#### EXERCISE PROMPT:
Return exactly the lines below, starting with the one that has "LARRUZ BANAKA TRINKETE (58, 518)" and going on through the one that has "PALA BINAKA (36, 382)".

[Stored data]

^^^^^^^^^^^^^^^^

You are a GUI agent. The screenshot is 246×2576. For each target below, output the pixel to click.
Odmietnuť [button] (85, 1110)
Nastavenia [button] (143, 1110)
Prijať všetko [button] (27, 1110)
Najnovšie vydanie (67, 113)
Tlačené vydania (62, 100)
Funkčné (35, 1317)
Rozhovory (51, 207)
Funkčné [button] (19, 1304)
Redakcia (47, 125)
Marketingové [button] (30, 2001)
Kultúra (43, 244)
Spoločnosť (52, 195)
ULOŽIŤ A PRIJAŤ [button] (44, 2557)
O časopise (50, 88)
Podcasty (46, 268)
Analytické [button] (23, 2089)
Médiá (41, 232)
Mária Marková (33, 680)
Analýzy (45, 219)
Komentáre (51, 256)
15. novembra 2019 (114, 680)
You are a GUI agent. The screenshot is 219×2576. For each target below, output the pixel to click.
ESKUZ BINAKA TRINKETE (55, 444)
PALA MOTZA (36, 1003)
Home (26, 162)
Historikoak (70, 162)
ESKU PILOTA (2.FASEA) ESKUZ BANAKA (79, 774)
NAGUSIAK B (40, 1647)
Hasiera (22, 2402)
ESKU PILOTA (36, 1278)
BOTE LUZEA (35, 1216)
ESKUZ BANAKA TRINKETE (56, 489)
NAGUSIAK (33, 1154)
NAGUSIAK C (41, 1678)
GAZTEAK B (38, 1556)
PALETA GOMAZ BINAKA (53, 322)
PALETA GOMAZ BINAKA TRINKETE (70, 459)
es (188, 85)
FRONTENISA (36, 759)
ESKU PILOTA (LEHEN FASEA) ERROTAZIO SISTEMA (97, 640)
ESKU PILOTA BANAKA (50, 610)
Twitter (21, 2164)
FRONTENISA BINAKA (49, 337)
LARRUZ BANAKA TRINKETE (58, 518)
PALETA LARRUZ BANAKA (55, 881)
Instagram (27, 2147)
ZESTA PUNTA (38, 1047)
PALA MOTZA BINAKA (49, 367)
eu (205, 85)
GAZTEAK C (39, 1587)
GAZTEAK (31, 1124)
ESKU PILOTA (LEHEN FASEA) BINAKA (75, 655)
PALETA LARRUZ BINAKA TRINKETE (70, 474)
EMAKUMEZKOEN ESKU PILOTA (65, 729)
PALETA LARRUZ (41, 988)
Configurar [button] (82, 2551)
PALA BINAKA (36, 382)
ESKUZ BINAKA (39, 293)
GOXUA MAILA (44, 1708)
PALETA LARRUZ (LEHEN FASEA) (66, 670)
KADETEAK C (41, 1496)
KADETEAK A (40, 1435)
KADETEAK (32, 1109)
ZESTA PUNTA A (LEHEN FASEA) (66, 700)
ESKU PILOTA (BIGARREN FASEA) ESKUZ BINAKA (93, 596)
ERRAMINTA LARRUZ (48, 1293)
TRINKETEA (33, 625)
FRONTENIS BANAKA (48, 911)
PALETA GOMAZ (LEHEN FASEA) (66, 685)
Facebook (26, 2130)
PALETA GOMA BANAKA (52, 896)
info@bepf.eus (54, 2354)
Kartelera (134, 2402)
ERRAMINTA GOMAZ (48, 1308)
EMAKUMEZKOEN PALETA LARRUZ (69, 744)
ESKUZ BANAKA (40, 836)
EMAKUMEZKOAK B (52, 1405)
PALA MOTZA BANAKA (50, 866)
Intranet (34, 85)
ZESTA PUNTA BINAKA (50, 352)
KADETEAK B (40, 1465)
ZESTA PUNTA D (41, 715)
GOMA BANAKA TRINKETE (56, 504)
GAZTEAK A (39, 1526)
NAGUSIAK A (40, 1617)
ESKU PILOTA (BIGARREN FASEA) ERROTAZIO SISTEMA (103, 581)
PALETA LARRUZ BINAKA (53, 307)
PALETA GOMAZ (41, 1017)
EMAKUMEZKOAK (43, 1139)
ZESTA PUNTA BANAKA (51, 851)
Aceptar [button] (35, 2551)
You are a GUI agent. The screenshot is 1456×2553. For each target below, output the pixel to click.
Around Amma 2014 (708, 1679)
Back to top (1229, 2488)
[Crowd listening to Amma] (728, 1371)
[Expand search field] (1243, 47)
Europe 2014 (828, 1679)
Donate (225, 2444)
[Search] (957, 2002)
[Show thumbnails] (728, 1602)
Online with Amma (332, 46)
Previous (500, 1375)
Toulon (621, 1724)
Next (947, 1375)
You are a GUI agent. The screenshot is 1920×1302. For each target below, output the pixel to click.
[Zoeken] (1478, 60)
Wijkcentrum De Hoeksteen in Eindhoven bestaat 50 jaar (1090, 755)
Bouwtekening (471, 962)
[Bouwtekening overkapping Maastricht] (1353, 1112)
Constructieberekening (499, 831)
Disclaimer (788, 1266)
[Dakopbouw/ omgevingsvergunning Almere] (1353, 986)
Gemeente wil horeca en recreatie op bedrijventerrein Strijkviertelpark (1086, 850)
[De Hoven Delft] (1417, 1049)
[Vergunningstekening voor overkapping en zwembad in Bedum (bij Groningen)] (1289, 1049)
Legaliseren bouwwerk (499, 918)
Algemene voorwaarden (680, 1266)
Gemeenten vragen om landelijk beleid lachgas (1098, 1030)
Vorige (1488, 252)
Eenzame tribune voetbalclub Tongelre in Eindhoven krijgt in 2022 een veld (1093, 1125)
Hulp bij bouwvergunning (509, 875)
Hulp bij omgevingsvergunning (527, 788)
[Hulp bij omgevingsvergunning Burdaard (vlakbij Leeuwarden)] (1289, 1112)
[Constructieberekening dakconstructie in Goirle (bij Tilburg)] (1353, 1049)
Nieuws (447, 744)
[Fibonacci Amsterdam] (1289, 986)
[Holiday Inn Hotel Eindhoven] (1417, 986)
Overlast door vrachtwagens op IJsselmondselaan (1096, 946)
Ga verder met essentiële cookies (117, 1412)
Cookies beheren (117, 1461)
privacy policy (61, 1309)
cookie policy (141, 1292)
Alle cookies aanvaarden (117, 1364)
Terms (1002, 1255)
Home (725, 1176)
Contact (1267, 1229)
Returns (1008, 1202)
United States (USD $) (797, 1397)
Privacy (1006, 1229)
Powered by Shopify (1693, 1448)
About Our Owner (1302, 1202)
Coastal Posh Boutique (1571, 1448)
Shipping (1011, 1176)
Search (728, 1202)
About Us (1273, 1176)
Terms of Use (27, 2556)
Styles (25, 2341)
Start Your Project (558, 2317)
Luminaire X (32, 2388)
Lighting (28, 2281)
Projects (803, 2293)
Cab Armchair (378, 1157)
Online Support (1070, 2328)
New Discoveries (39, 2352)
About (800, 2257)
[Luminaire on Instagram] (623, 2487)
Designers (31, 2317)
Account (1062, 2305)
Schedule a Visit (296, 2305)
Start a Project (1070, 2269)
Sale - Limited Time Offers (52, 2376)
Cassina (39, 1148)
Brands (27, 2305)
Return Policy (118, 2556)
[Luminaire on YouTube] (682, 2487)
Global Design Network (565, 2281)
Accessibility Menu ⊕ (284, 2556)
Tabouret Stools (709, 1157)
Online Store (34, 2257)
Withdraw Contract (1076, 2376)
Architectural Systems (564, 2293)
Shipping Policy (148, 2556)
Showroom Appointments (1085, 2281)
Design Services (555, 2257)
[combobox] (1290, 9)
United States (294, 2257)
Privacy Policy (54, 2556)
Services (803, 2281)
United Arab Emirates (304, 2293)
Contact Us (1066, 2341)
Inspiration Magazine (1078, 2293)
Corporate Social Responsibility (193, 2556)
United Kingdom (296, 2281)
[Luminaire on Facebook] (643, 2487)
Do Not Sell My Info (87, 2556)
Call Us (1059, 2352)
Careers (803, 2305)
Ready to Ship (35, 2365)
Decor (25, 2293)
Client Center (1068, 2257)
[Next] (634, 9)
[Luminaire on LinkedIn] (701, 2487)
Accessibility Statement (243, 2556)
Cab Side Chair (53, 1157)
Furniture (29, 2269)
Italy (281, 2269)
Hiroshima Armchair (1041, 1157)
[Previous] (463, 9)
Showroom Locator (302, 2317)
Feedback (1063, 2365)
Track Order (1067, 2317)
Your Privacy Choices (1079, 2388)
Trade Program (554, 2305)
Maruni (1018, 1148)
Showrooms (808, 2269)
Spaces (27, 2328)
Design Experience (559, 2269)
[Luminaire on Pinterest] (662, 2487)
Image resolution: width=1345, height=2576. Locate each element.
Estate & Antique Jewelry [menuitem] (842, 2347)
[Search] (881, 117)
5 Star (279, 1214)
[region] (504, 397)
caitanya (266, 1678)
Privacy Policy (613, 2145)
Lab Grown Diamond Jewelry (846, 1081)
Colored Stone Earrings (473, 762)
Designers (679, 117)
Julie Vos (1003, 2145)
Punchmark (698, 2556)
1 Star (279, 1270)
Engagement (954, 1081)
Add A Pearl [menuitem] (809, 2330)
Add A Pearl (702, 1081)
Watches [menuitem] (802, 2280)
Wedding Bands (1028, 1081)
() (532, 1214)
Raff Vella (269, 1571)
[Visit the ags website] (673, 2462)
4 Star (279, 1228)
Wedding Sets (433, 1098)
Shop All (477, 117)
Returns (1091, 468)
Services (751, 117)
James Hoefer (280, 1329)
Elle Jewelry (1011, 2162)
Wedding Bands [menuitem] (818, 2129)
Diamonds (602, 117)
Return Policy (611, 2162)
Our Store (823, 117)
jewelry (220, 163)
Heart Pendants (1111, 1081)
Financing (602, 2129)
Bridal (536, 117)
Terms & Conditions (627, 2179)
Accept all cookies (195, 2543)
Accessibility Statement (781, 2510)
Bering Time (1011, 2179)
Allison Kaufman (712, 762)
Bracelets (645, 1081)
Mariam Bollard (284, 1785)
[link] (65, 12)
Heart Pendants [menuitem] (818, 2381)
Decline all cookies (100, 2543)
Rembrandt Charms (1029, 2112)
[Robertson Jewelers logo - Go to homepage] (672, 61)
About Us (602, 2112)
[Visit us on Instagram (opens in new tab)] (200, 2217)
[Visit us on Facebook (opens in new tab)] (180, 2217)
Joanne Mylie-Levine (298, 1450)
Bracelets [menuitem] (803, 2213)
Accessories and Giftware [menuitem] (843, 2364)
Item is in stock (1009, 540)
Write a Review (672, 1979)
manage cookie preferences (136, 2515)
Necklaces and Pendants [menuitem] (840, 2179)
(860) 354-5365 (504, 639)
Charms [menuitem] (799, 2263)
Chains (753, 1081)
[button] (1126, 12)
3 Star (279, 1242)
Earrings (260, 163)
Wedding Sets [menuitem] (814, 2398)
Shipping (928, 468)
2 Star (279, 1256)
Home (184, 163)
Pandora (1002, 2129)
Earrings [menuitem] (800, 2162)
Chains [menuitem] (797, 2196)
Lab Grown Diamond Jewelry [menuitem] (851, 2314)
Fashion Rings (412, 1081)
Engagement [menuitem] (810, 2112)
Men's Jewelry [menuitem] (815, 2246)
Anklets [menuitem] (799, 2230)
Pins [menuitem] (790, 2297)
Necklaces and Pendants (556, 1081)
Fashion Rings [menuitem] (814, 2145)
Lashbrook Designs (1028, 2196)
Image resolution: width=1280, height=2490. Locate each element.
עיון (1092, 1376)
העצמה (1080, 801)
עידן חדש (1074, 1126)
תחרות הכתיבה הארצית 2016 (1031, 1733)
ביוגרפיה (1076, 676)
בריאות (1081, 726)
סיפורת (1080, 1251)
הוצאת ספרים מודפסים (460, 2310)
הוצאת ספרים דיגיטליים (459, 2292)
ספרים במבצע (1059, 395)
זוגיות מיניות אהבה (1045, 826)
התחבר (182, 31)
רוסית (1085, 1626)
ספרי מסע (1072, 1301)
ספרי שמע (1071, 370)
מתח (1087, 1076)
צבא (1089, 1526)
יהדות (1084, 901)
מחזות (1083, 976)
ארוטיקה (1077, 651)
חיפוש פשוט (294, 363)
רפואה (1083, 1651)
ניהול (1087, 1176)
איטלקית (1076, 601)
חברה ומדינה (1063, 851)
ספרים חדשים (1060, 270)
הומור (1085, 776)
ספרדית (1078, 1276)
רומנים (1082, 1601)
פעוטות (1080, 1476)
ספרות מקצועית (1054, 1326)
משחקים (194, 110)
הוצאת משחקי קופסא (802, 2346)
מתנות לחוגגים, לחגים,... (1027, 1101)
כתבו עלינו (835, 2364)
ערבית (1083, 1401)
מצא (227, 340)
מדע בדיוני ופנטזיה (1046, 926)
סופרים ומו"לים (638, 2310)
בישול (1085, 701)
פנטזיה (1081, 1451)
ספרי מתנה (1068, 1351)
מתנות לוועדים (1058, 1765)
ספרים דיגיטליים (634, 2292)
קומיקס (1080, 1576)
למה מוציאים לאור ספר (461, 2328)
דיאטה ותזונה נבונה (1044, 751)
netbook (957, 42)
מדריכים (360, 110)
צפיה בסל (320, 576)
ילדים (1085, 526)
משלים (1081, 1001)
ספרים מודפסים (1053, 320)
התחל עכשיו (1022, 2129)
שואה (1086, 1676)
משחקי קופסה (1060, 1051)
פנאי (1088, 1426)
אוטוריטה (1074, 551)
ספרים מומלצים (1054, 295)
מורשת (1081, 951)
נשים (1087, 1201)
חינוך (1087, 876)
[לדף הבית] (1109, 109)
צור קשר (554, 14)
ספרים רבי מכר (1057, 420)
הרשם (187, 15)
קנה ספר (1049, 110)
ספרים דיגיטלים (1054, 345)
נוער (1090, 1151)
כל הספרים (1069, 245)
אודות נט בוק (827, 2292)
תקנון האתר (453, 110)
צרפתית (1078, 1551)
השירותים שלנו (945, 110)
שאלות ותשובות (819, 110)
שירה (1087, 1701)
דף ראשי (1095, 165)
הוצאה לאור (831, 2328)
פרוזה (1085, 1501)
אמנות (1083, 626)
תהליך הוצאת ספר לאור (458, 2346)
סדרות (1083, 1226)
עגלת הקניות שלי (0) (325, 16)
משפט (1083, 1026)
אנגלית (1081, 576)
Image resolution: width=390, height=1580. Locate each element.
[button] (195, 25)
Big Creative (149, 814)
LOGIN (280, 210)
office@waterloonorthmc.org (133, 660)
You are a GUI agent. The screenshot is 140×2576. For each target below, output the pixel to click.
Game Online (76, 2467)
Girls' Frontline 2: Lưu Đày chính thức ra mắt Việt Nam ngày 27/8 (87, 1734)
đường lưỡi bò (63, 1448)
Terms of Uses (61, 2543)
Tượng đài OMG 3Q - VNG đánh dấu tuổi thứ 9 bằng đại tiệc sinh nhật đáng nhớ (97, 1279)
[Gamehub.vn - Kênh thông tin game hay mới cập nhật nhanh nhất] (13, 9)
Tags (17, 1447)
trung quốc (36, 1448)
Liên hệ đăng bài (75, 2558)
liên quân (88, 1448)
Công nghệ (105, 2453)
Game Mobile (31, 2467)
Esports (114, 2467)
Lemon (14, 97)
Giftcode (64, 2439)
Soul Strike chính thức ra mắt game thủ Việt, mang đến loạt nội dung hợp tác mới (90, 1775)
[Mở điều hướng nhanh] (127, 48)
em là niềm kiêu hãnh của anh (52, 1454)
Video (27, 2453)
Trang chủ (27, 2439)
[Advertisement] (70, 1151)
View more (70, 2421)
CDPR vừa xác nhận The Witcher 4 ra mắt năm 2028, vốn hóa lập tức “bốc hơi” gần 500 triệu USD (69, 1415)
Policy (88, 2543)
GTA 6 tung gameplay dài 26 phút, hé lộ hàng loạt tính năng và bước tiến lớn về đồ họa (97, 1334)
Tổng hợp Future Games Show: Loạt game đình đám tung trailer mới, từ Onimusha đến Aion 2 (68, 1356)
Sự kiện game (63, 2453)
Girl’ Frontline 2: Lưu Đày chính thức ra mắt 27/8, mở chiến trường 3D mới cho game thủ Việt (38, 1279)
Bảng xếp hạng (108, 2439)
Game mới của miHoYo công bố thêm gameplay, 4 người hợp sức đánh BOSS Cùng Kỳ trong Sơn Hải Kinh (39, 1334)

^^^^^^^^^^^^^^^^

#### OUTPUT FOR THIS EXERCISE:
LARRUZ BANAKA TRINKETE (58, 518)
PALETA LARRUZ BANAKA (55, 881)
Instagram (27, 2147)
ZESTA PUNTA (38, 1047)
PALA MOTZA BINAKA (49, 367)
eu (205, 85)
GAZTEAK C (39, 1587)
GAZTEAK (31, 1124)
ESKU PILOTA (LEHEN FASEA) BINAKA (75, 655)
PALETA LARRUZ BINAKA TRINKETE (70, 474)
EMAKUMEZKOEN ESKU PILOTA (65, 729)
PALETA LARRUZ (41, 988)
Configurar [button] (82, 2551)
PALA BINAKA (36, 382)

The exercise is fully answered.